Unfortunately, atlas
doesn’t seem to work well with the DDL/migration commands needed to set up timeseries tables because it uses a “clean” dev DB and due to the TimescaleDB extension tables, it does not clean up properly. Not to worry though, we can brew install golang-migrate
and we’re off to the races using a more conventional migration tool. Tutorial is here for the uninitiated.
Also, I’m building the models out with sqlc
, so we’ll have to maintain a schema.sql
file alongside our migrations. Not ideal, but I’m not going to let perfect be the enemy of good enough. If you really need to, you can run pg_dump -d ${DATABASE_URL} -s -b -v -f pgdump.sql
and then copy/paste the schema into your schema.yaml
. Alright, let’s get this thing built!
Here’s my 000001_create_votes_table.up.sql
migration file that will set up the schema:
BEGIN;
CREATE EXTENSION IF NOT EXISTS timescaledb;
CREATE EXTENSION IF NOT EXISTS vector;
CREATE TABLE IF NOT EXISTS notebook_votes (
slug VARCHAR(255) NOT NULL,
ts TIMESTAMPTZ NOT NULL,
val INTEGER NOT NULL
);
SELECT create_hypertable('notebook_votes', 'ts', if_not_exists => TRUE);
CREATE INDEX notebook_votes_slug ON notebook_votes (slug, ts);
CREATE TABLE IF NOT EXISTS notebook_downloads (
slug VARCHAR(255) NOT NULL,
ts TIMESTAMPTZ NOT NULL,
val INTEGER NOT NULL
);
SELECT create_hypertable('notebook_downloads', 'ts', if_not_exists => TRUE);
CREATE INDEX notebook_downloads_slug ON notebook_downloads (slug, ts);
CREATE TABLE IF NOT EXISTS dataset_votes (
slug VARCHAR(255) NOT NULL,
ts TIMESTAMPTZ NOT NULL,
val INTEGER NOT NULL
);
SELECT create_hypertable('dataset_votes', 'ts', if_not_exists => TRUE);
CREATE INDEX dataset_votes_slug ON dataset_votes (slug, ts);
CREATE TABLE IF NOT EXISTS dataset_downloads (
slug VARCHAR(255) NOT NULL,
ts TIMESTAMPTZ NOT NULL,
val INTEGER NOT NULL
);
SELECT create_hypertable('dataset_downloads', 'ts', if_not_exists => TRUE);
CREATE INDEX dataset_downloads_slug ON dataset_downloads (slug, ts);
COMMIT;
Here’s my 000001_create_votes_table.down.sql
for reference:
BEGIN;
DROP TABLE notebook_votes;
DROP TABLE notebook_downloads;
DROP TABLE dataset_votes;
DROP TABLE dataset_downloads;
COMMIT;
Here’s the queries I want to run, with their respective sqlc
annotations:
-- name: InsertNotebookVotes :exec
INSERT INTO notebook_votes (slug, ts, val)
VALUES (@slug, NOW()::TIMESTAMPTZ, @votes);
-- name: GetNotebookVotes :many
SELECT *
FROM notebook_votes
WHERE slug = @slug;
-- name: InsertNotebookDownloads :exec
INSERT INTO notebook_downloads (slug, ts, val)

GIVEN INSTRUCTION 1: Put the rows below into a Markdown table with the columns "No." and "Line", one row number and its line per table row, skipping any blank lines. Leave the pictures out of the table.
The passage above and the rows that follow have no connection to each other.

RECORDS SUPPLIED:
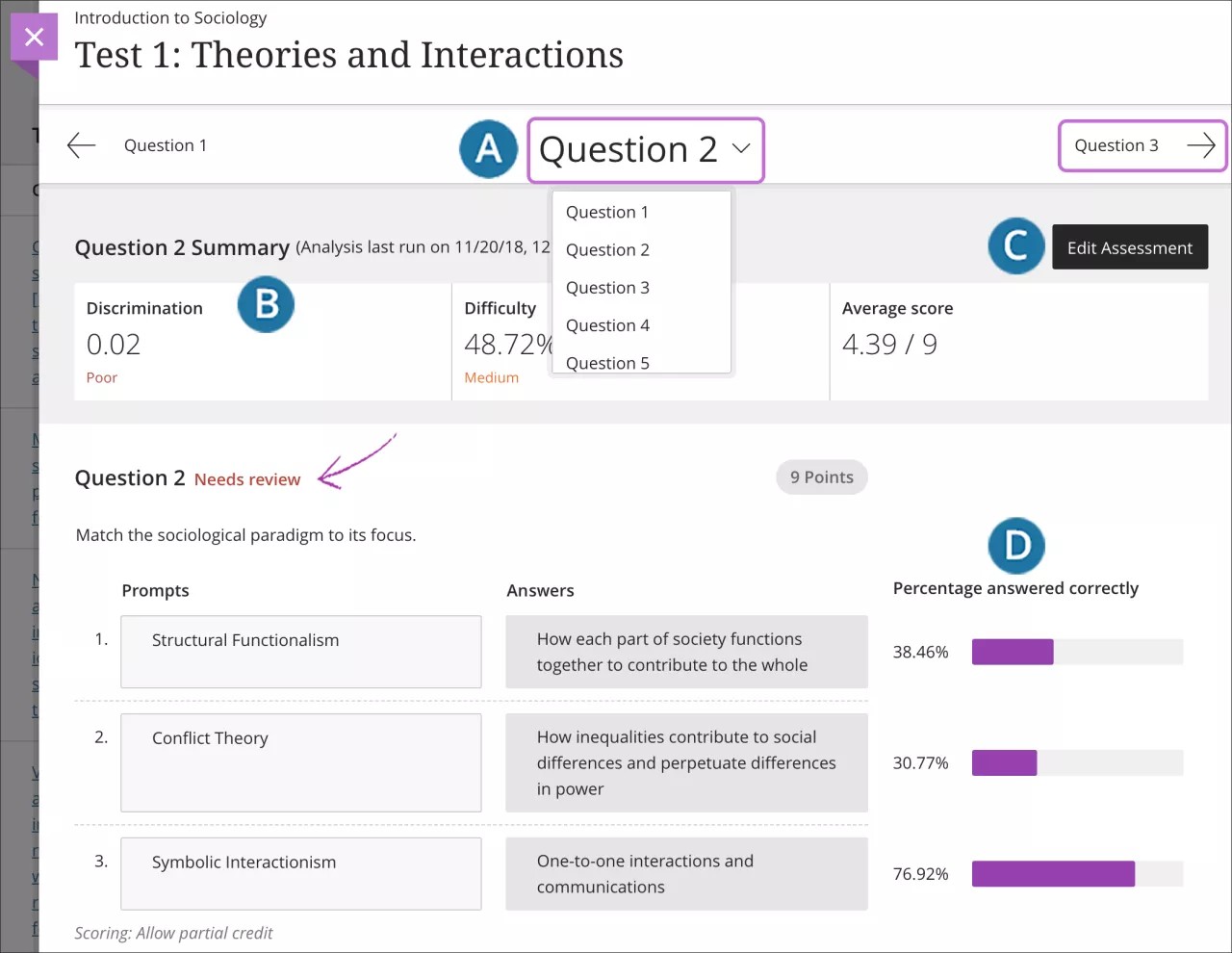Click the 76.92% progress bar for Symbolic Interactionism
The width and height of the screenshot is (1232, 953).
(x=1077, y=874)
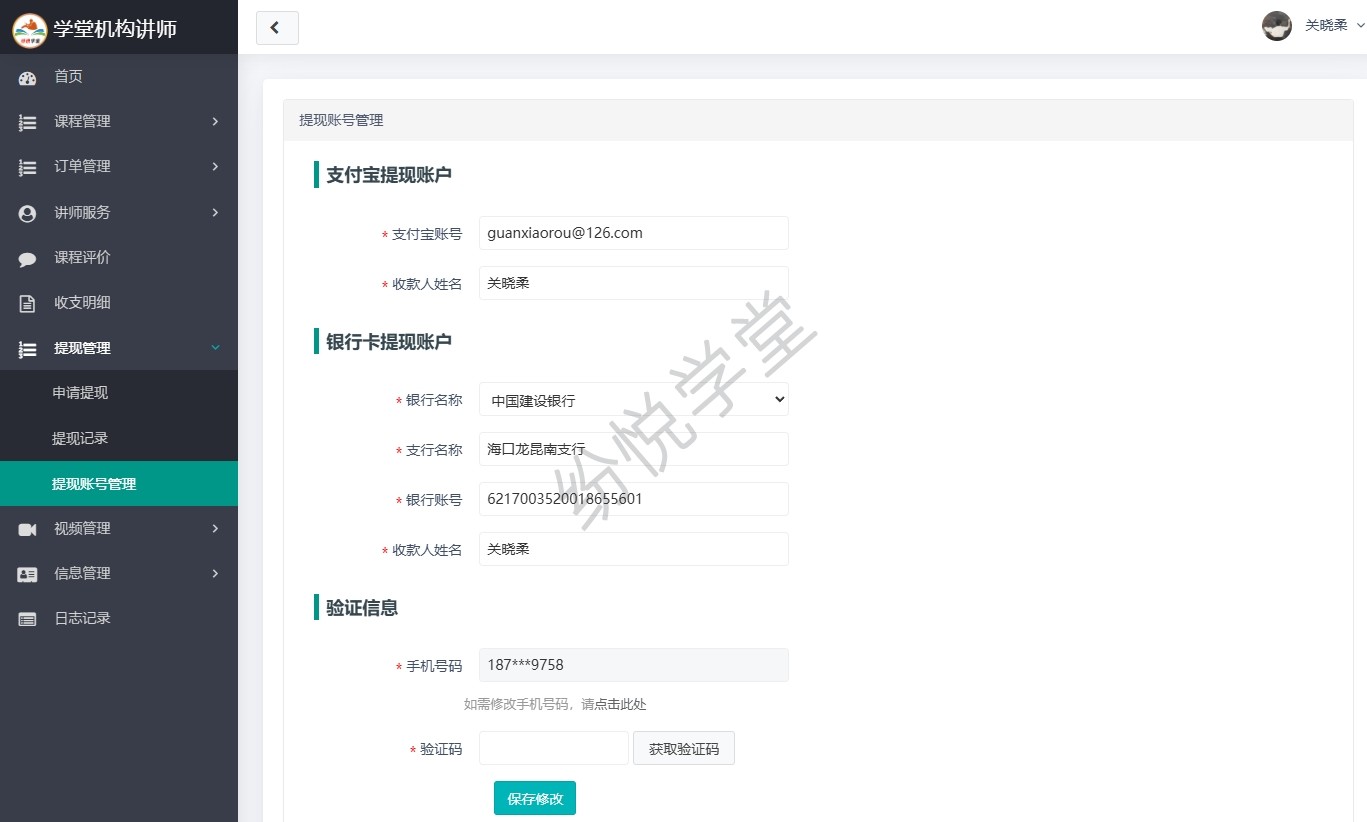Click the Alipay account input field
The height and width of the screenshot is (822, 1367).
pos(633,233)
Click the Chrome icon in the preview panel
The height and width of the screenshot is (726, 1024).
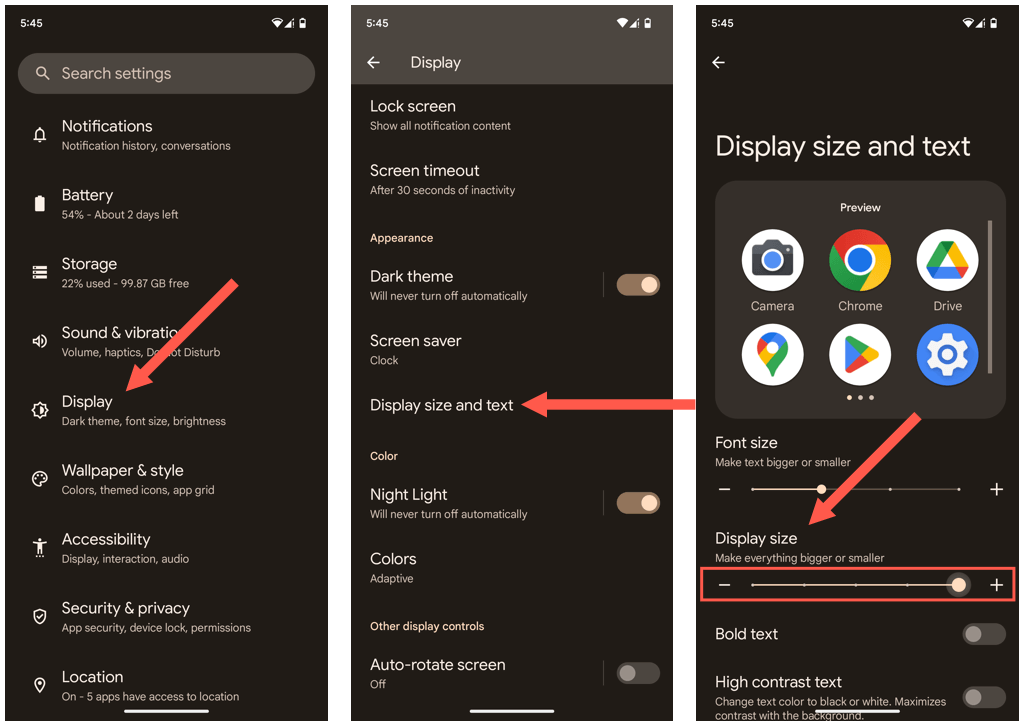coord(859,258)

GIVEN INSTRUCTION 2: Continue the write-up above on building TimescaleDB tables with golang-migrate and sqlc, picking up right after its last line.

EXERCISE RESPONSE 1:
| No. | Line |
|---|---|
| 1 | Click the 76.92% progress bar for Symbolic Interactionism |
| 2 | The width and height of the screenshot is (1232, 953). |
| 3 | (x=1077, y=874) |
| 4 | Click the Alipay account input field |
| 5 | The height and width of the screenshot is (822, 1367). |
| 6 | pos(633,233) |
| 7 | Click the Chrome icon in the preview panel |
| 8 | The height and width of the screenshot is (726, 1024). |
| 9 | coord(859,258) |

EXERCISE RESPONSE 2:
VALUES (@slug, NOW()::TIMESTAMPTZ, @downloads);
-- name: GetNotebookDownloads :many
SELECT *
FROM notebook_downloads
WHERE slug = @slug;
-- name: InsertDatasetVotes :exec
INSERT INTO dataset_votes (slug, ts, val)
VALUES (@slug, NOW()::TIMESTAMPTZ, @votes);
-- name: GetDatasetVotes :many
SELECT *
FROM dataset_votes
WHERE slug = @slug;
-- name: InsertDatasetDownloads :exec
INSERT INTO dataset_downloads (slug, ts, val)
VALUES (@slug, NOW()::TIMESTAMPTZ, @downloads);
-- name: GetDatasetDownloads :many
SELECT *
FROM notebook_votes
WHERE slug = @slug;
Now just run sqlc generate
and you’re done. Yeah, that’s all. At this point we’re ready to wire this puppy up and to an HTTP server and start ingesting and serving timeseries! Here’s an example:
func handleNotebookVotesPost(l *slog.Logger, q *dbgen.Queries) http.HandlerFunc {
return func(w http.ResponseWriter, r *http.Request) {
type payload struct {
Slug string `json:"slug"`
Votes float64 `json:"votes"`
}
var p payload
defer r.Body.Close()
err := json.NewDecoder(r.Body).Decode(&p)
if err != nil {
writeBadRequestError(w, err)
return
}
if p.Slug == "" {
writeBadRequestError(w, fmt.Errorf("must supply timeseries slug"))
return
}
err = q.InsertNotebookVotes(
r.Context(),
dbgen.InsertNotebookVotesParams{
Slug: p.Slug, Votes: int32(p.Votes)})
if err != nil {
writeInternalError(l, w, err)
}
writeOK(w)
}
}
func handleNotebookVotesGet(l *slog.Logger, q *dbgen.Queries) http.HandlerFunc {
return func(w http.ResponseWriter, r *http.Request) {
slug := r.URL.Query().Get("slug")
if slug == "" {
writeBadRequestError(w, fmt.Errorf("must supply timeseries slug"))
return
}
res, err := q.GetNotebookVotes(r.Context(), slug)
if err != nil {
writeInternalError(l, w, err)
return
}
w.WriteHeader(http.StatusOK)
json.NewEncoder(w).Encode(res)
}
}
One more thing before I go: materialized views and continuous aggregates. TimescaleDB alone can buy you over an order of magnitude speed up in query performance, and making use of continuous aggregates (which are basically auto-refreshing materialized views) can buy you another 1-2 orders of magnitude speed up (!!!) and they’re dead simple to set up. Read the docs linked above, but all you have to do is something like:
CREATE MATERIALIZED VIEW IF NOT EXISTS notebook_votes_mat
WITH (timescaledb.continuous) AS
SELECT slug,
time_bucket(INTERVAL '15 min', ts) AS bucket,
MAX(val)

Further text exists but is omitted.